The really daft thing, which only really clicked when I got back, was that I’d left the film in my bedroom anyway, so we wouldn’t have been able to film anything even if we did have power.

The moral of this story is probably “check your camera before you try to film anything with it, and especially before you force people to trek up a hill laden with junk, which they will not appreciate.”

In my defence, I was tired and I’m stupid, but nevertheless, heed my warning.  Don’t let this happen to you!

Now I’ve got to figure out when I will be able to film this.





The ultimate stop-motion music video

23 10 2007

I’ve just been watching Radiohead’s “There there. (The Boney King of Nowhere.)” music video.  It’s bizarre and dreamlike, but also kind of fun, in a strange way.  It has got to be the ultimate use of stop-motion in a music video (for those who don’t know, stop-motion is the animation style where lots of individual photographs are put together to make a film, as used in claymation and in old pre-CGI monster movies).

 Check it out on YouTube here.





Music videos – what have I learnt?

21 10 2007

Let me see…

1.  Noodle dies in the El Mañana video – but she’s not really dead, because the video was staged. Look, you can see the parachute

2.  Redheads don’t deserve boyfriends, so it’s OK to ruin their dates. Hrmmm.

OK scrap that; let’s try again, seriously this time:

1.  Sometimes, simplicity is the most effective tool.

2.  However, a balance between performance and narrative is popular.

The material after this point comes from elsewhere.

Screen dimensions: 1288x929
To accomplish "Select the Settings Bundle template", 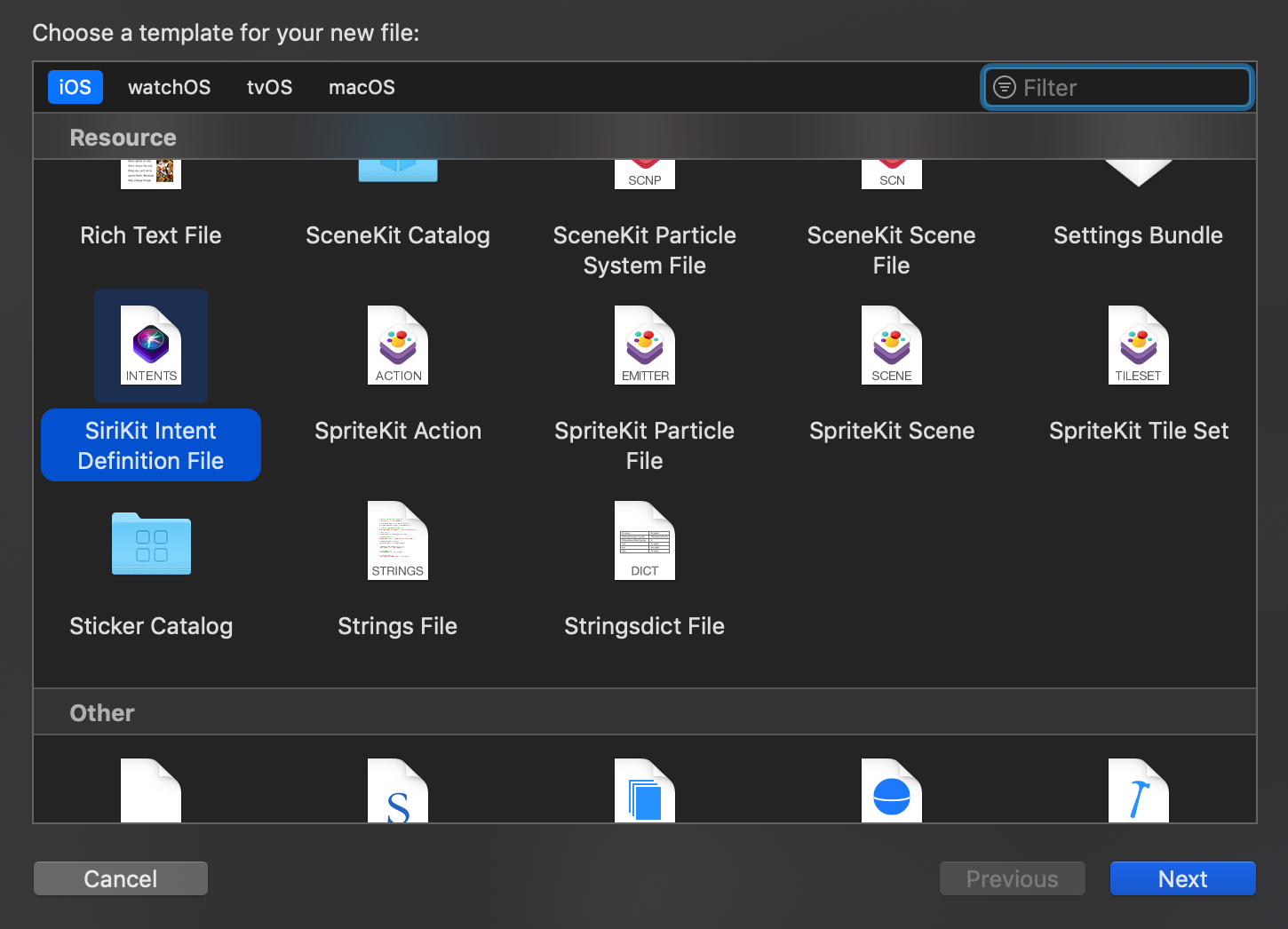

3.  Cuts are a valuable tool.

4.  So is synching – and not just lip synching.

5.  Not all videos are arty or unusual, but many of the more famous ones are.

That said, the most watched music video on YouTube is “Girlfriend” by Avril Lavigne, which is hardly groundbreaking.  In other words, making a decent music video should be a piece of cake.  Uh, providing I don’t get too complacent, that is!

I leave you with this masterpiece of a music video.  I’m not going to attempt to analyse it, but if you haven’t seen it yet, you HAVE to watch it: “Rabbit in Your Headlights” by UNKLE.  Sure, it’s weird, but it’s also sheer freakin’ genius.  Trust me, you won’t regret it.





Media: Where am I now?

12 10 2007

I’m fully aware that the last post was nothing to do with media; I can’t stop thinking about “pop culture” versus “high culture”, especially since my English teacher wants me to read some “high literature” (whatever that might be) every day.

I think it’s time I stepped back and had a look at where I am now, both with my music video production and with my critical research “journey”.

As far as the video goes, I still haven’t done any film work.  I’ve decided that “Scatterbrain” will be too difficult to do a video of, so I’m considering doing “Lurgee” (from Pablo Honey) – I’ve been advised to stick with Radiohead rather than choosing someone new, but that doesn’t mean I’m going to stop looking at videos other bands have made.

As far as the journey goes, I’ve given the work in to Adam.  I’ve also devised a questionnaire, which I will probably put online at some point.